[Dataset entries]
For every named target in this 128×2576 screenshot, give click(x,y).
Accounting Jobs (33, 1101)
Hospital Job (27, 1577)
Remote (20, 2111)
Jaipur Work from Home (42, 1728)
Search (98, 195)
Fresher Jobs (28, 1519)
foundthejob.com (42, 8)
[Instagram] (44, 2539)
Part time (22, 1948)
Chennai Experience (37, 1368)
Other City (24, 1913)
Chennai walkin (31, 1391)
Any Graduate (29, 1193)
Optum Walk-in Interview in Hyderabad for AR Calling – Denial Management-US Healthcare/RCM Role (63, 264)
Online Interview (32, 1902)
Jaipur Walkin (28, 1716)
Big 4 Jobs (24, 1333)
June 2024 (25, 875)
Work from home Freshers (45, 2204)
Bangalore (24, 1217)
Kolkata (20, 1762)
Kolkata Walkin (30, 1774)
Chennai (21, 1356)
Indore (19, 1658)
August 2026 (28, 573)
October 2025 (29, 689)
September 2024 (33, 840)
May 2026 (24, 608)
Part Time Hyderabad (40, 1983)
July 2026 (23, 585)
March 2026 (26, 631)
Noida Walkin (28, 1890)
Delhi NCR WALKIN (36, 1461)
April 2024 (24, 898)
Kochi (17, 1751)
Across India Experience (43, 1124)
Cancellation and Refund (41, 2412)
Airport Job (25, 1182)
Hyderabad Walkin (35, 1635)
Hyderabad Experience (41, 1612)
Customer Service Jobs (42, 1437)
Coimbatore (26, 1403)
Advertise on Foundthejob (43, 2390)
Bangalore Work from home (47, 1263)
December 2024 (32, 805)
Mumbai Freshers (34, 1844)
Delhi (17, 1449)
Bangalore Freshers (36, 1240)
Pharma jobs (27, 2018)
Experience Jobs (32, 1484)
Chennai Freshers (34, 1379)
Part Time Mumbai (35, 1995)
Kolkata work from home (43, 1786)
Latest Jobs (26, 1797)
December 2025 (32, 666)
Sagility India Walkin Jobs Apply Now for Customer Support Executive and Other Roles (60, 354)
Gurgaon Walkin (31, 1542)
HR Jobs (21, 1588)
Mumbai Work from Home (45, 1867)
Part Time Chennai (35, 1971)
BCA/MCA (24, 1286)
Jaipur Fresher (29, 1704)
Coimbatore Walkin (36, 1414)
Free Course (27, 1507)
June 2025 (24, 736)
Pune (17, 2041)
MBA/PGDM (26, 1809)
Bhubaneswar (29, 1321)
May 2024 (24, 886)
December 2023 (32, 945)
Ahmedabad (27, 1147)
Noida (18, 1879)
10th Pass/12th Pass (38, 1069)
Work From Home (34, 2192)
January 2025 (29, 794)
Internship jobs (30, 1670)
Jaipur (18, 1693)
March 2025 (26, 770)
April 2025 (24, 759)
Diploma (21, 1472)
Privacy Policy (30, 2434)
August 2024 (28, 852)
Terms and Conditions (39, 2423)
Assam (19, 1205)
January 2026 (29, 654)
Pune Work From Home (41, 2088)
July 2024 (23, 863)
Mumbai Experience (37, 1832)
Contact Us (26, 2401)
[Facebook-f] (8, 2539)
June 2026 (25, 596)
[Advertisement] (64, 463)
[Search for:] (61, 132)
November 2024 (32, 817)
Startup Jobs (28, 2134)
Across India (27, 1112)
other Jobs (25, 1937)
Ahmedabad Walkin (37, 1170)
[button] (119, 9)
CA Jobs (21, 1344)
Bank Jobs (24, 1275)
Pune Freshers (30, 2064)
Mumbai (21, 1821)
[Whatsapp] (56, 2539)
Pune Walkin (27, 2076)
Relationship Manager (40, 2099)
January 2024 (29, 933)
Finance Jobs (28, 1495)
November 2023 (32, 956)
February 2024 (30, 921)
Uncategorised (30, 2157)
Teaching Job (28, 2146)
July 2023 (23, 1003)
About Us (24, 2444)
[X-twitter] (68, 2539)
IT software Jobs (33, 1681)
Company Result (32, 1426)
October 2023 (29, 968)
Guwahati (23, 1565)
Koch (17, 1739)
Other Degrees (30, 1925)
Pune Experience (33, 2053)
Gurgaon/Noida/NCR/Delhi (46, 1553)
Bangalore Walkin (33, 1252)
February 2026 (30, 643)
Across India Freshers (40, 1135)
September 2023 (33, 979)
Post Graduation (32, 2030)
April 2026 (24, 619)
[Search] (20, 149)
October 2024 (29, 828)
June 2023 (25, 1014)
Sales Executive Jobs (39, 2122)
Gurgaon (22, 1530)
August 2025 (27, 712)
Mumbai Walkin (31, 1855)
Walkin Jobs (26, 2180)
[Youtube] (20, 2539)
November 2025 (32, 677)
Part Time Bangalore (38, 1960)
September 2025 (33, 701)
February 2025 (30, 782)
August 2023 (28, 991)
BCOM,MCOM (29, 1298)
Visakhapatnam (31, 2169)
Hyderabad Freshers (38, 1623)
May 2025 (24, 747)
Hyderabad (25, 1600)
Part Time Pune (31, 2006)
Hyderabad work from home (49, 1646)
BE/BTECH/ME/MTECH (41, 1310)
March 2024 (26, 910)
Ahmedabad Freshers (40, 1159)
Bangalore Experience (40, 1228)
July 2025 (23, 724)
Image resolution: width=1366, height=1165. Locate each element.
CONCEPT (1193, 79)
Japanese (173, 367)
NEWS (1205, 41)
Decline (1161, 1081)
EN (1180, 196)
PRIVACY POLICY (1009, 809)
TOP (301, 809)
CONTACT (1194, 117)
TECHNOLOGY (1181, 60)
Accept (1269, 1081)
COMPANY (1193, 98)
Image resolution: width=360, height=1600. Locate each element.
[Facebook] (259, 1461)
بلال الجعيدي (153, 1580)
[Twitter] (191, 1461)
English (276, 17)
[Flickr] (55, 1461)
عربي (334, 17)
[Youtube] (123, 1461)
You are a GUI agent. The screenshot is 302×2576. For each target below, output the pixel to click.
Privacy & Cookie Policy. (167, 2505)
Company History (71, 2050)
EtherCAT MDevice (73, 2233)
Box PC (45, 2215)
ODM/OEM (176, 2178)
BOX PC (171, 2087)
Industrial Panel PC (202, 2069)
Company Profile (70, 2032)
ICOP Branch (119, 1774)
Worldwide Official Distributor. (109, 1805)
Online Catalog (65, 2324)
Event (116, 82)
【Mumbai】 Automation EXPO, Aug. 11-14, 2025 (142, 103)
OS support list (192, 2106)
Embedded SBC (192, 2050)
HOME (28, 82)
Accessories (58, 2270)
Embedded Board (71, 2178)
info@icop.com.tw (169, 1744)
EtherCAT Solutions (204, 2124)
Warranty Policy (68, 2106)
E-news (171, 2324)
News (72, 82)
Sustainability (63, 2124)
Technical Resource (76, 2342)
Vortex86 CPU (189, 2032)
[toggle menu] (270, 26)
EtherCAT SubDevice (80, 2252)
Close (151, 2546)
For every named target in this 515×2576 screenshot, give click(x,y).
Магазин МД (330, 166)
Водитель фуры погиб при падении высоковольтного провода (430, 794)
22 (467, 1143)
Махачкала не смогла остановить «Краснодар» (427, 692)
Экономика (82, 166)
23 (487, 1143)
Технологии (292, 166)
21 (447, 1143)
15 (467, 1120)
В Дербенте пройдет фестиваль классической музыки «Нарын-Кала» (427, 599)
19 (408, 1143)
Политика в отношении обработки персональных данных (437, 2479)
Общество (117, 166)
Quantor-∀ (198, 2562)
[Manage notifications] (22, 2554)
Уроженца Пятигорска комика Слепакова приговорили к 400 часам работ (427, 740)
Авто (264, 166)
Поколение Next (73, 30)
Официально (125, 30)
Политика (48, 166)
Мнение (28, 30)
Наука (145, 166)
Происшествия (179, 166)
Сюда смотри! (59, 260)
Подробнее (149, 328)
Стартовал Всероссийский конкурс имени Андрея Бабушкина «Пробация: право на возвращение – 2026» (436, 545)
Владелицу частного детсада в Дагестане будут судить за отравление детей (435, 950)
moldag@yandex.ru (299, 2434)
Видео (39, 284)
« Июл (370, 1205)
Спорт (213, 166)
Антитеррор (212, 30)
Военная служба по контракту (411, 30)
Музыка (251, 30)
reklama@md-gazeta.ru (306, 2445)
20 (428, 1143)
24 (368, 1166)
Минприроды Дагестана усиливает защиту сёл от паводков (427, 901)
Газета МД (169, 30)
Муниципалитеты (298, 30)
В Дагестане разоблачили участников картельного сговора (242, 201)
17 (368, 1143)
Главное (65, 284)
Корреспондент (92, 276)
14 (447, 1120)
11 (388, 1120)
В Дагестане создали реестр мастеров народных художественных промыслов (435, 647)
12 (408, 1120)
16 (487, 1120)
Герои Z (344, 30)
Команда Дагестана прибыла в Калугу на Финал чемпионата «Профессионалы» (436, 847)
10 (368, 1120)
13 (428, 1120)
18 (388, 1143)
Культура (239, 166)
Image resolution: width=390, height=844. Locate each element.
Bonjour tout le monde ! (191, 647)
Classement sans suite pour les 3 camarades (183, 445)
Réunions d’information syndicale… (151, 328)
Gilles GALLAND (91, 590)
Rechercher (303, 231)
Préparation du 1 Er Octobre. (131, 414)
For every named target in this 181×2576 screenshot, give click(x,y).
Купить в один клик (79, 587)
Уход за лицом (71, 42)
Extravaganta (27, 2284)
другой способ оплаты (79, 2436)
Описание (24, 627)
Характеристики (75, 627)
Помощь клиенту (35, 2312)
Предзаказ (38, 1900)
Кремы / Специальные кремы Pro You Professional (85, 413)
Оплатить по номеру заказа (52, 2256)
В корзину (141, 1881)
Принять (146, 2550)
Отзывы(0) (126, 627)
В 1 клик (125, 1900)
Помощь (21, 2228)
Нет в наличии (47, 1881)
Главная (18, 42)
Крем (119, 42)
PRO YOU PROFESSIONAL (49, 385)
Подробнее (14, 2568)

**Task details**:
From the entries above, extract only the lines running from the one containing "Part Time Chennai (35, 1971)" through the one containing "[X-twitter] (68, 2539)", inclusive.

**Answer box**:
Part Time Chennai (35, 1971)
BCA/MCA (24, 1286)
Jaipur Fresher (29, 1704)
Coimbatore Walkin (36, 1414)
Free Course (27, 1507)
June 2025 (24, 736)
Pune (17, 2041)
MBA/PGDM (26, 1809)
Bhubaneswar (29, 1321)
May 2024 (24, 886)
December 2023 (32, 945)
Ahmedabad (27, 1147)
Noida (18, 1879)
10th Pass/12th Pass (38, 1069)
Work From Home (34, 2192)
January 2025 (29, 794)
Internship jobs (30, 1670)
Jaipur (18, 1693)
March 2025 (26, 770)
April 2025 (24, 759)
Diploma (21, 1472)
Privacy Policy (30, 2434)
August 2024 (28, 852)
Terms and Conditions (39, 2423)
Assam (19, 1205)
January 2026 (29, 654)
Pune Work From Home (41, 2088)
July 2024 (23, 863)
Mumbai Experience (37, 1832)
Contact Us (26, 2401)
[Facebook-f] (8, 2539)
June 2026 (25, 596)
[Advertisement] (64, 463)
[Search for:] (61, 132)
November 2024 (32, 817)
Startup Jobs (28, 2134)
Across India (27, 1112)
other Jobs (25, 1937)
Ahmedabad Walkin (37, 1170)
[button] (119, 9)
CA Jobs (21, 1344)
Bank Jobs (24, 1275)
Pune Freshers (30, 2064)
Mumbai (21, 1821)
[Whatsapp] (56, 2539)
Pune Walkin (27, 2076)
Relationship Manager (40, 2099)
January 2024 (29, 933)
Finance Jobs (28, 1495)
November 2023 (32, 956)
February 2024 (30, 921)
Uncategorised (30, 2157)
Teaching Job (28, 2146)
July 2023 (23, 1003)
About Us (24, 2444)
[X-twitter] (68, 2539)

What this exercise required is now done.